Luc Cohen
NEW YORK (Reuters) – A Chinese academic was convicted on Tuesday of illegally acting as a foreign agent in the United States to collect information on pro-democracy activists in New York and share his findings with Beijing.
After a weeklong trial in Brooklyn federal court, a jury found Wang Shujun guilty on four counts, including acting as a foreign agent without notifying the U.S. attorney general and lying to U.S. authorities.
Wang could face up to 25 years in prison when he is sentenced on January 9, 2025.
Federal prosecutors said Wang, a naturalized U.S. citizen, portrayed himself as a fierce opponent of the ruling Chinese Communist Party to win the trust of Hong Kong pro-democracy activists, Taiwanese independence advocates and Uyghur and Tibetan rights activists.
Prosecutors said Wang actually spied on activists and shared his findings with four officials from China’s intelligence agency, the Ministry of State Security.

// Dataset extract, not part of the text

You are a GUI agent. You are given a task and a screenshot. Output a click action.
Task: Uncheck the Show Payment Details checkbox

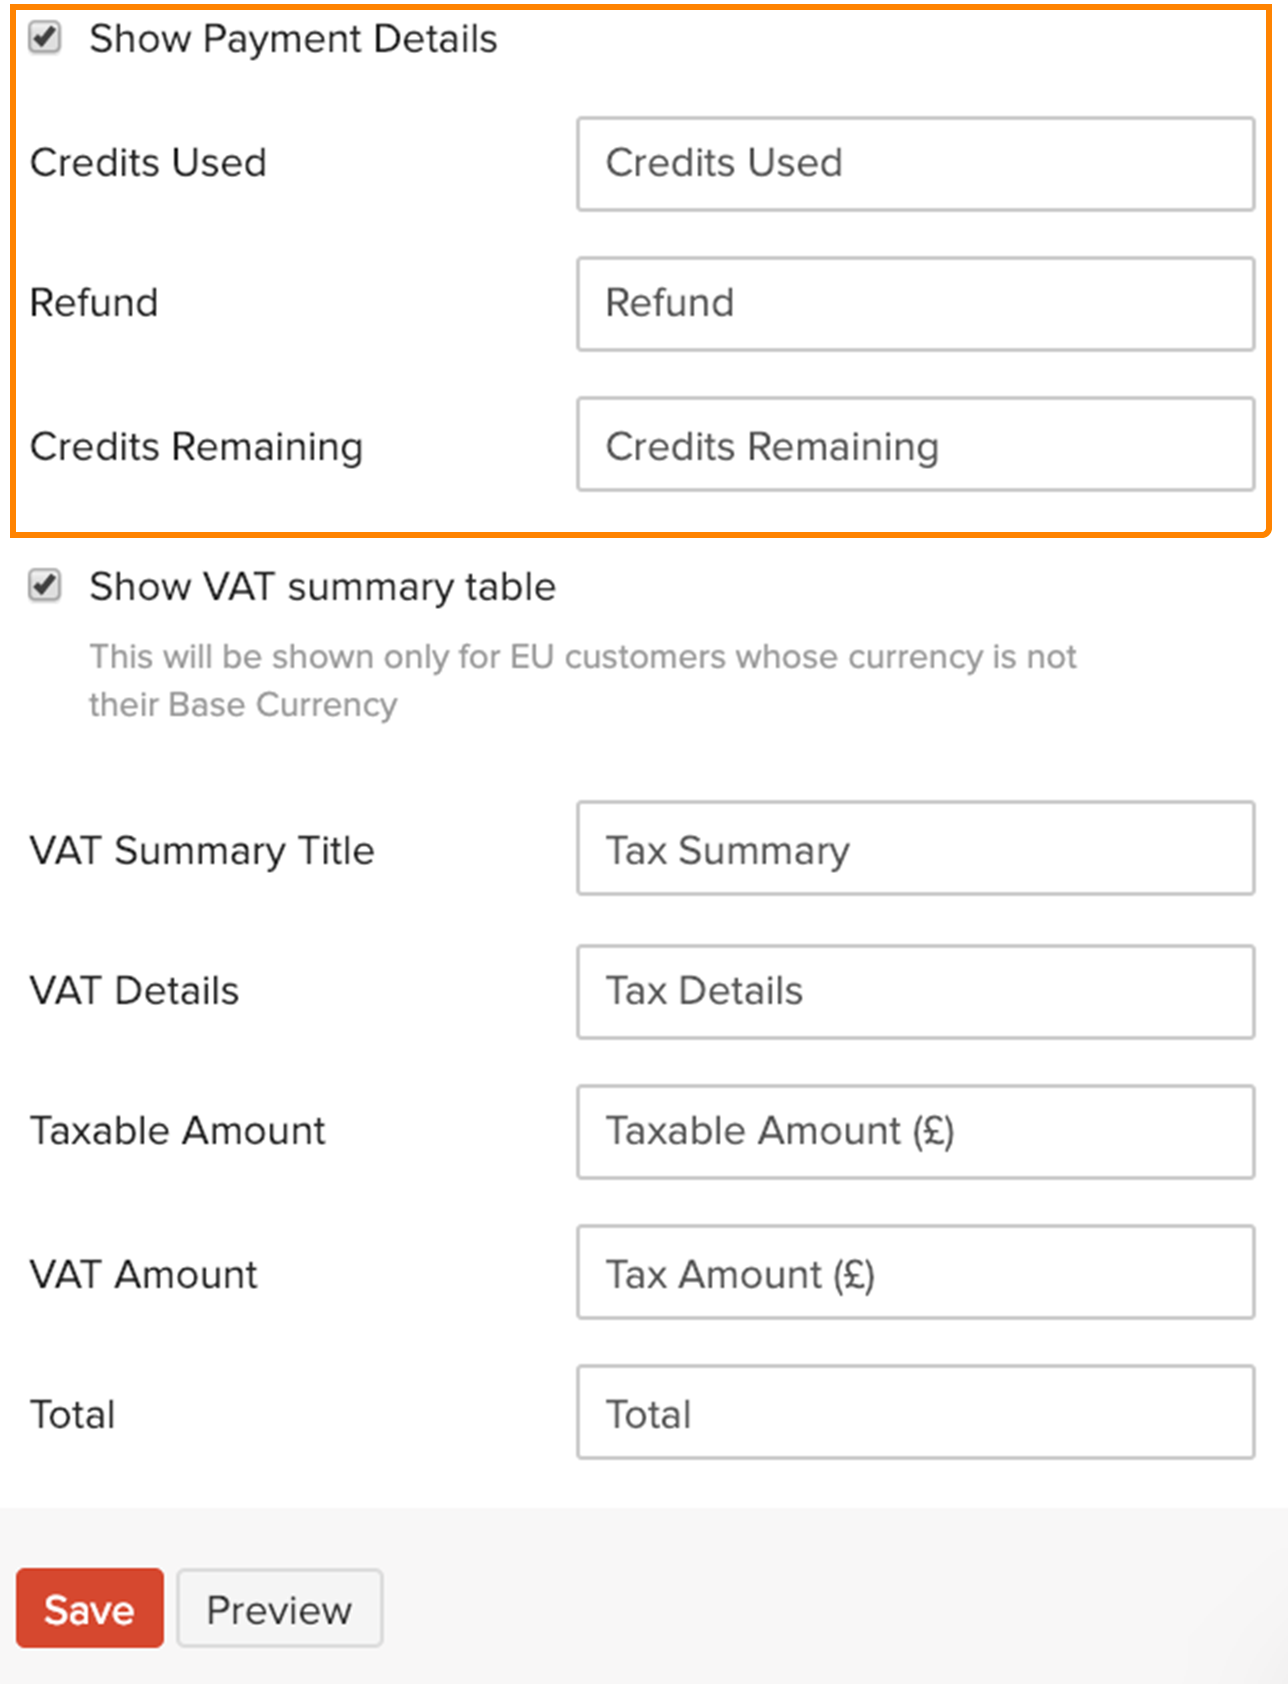45,38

“The indictment may be the stuff of a spy novel, but the evidence is shockingly real,” Bren Pease, the top federal prosecutor in Brooklyn, New York, said in a statement. “Wang was willing to betray those who respected and trusted him. people.”
Mr. Wang immigrated to the United States in 1994 and was arrested in March 2022.

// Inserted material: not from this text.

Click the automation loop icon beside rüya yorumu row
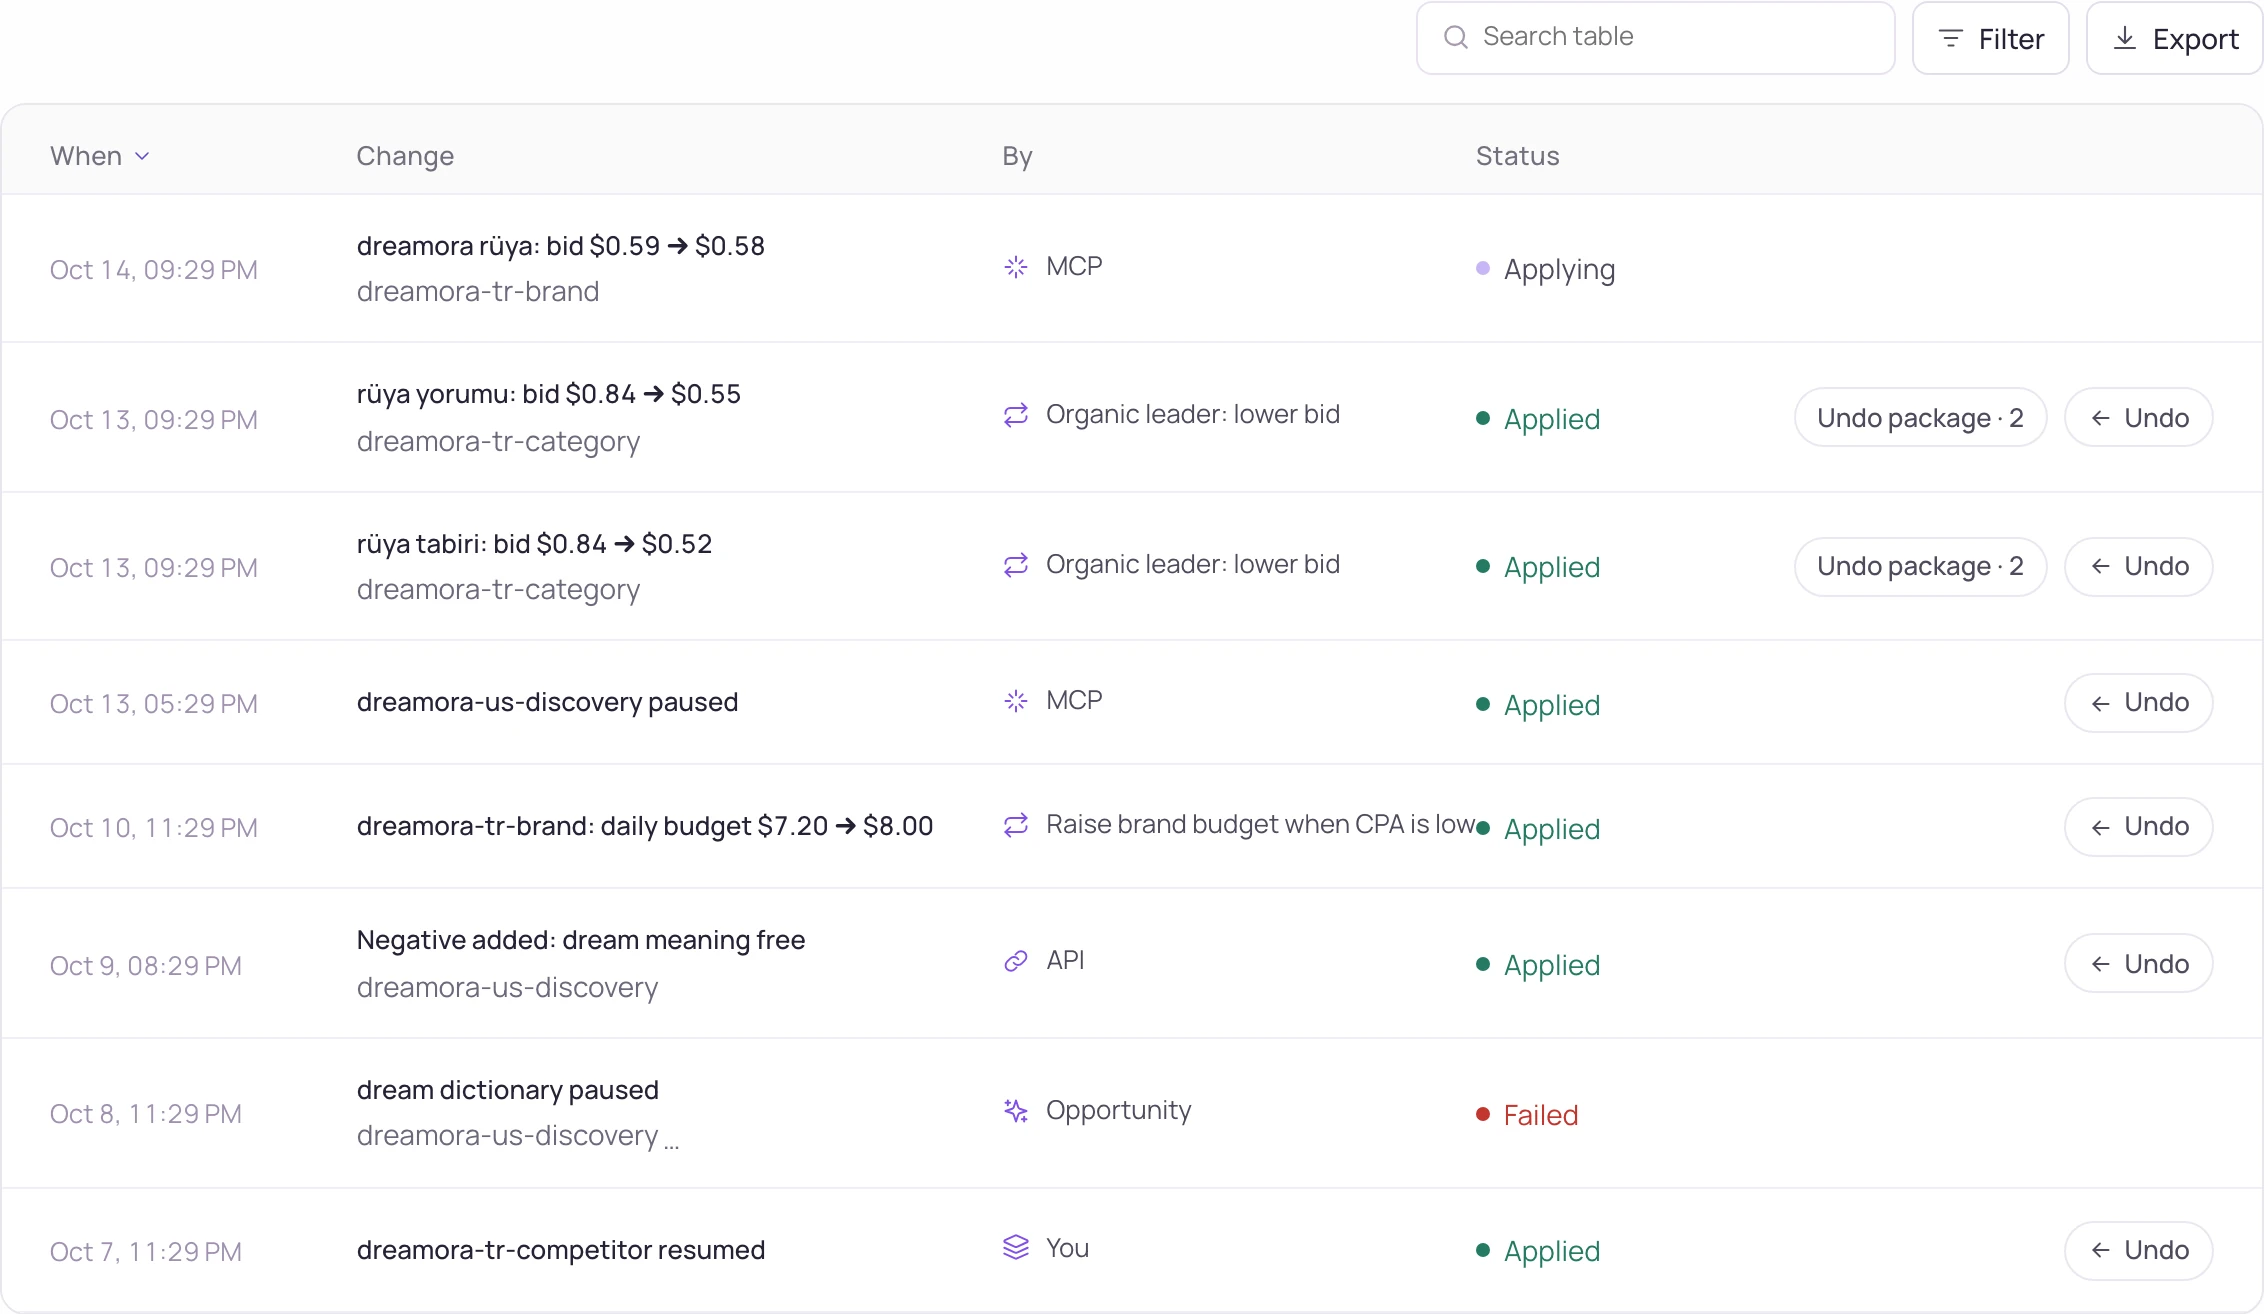Image resolution: width=2264 pixels, height=1314 pixels. coord(1016,415)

Defense lawyer Zachary Margulies-Onuma said Wang spoke to intelligence officials about the pro-democracy movement to win their support and promote social change, rather than act as their agent.
Margulies-Onuma said he respected the jury’s verdict and asked that Wang be spared the “pain” of prison.
“We look forward to the sentencing,” Margulies-Onuma told reporters after the verdict. “He was a 76-year-old man. He certainly had no intention of harming anyone. He had spent his whole life fighting against the communist regime.”
The U.S. Department of Justice has in recent years cracked down on what it calls “transnational repression” by U.S. adversaries such as China and Iran.
The term refers to surveillance, intimidation, and in some cases attempts to deport or murder activists who oppose these governments.
Last year, a former New York City police officer was convicted and faced charges of acting as a Chinese agent to intimidate an American fugitive from returning to his home country.
U.S. prosecutors have also charged four Chinese intelligence officials who allegedly acted as Wang’s handlers. The officials are currently on the run and are believed to be in China.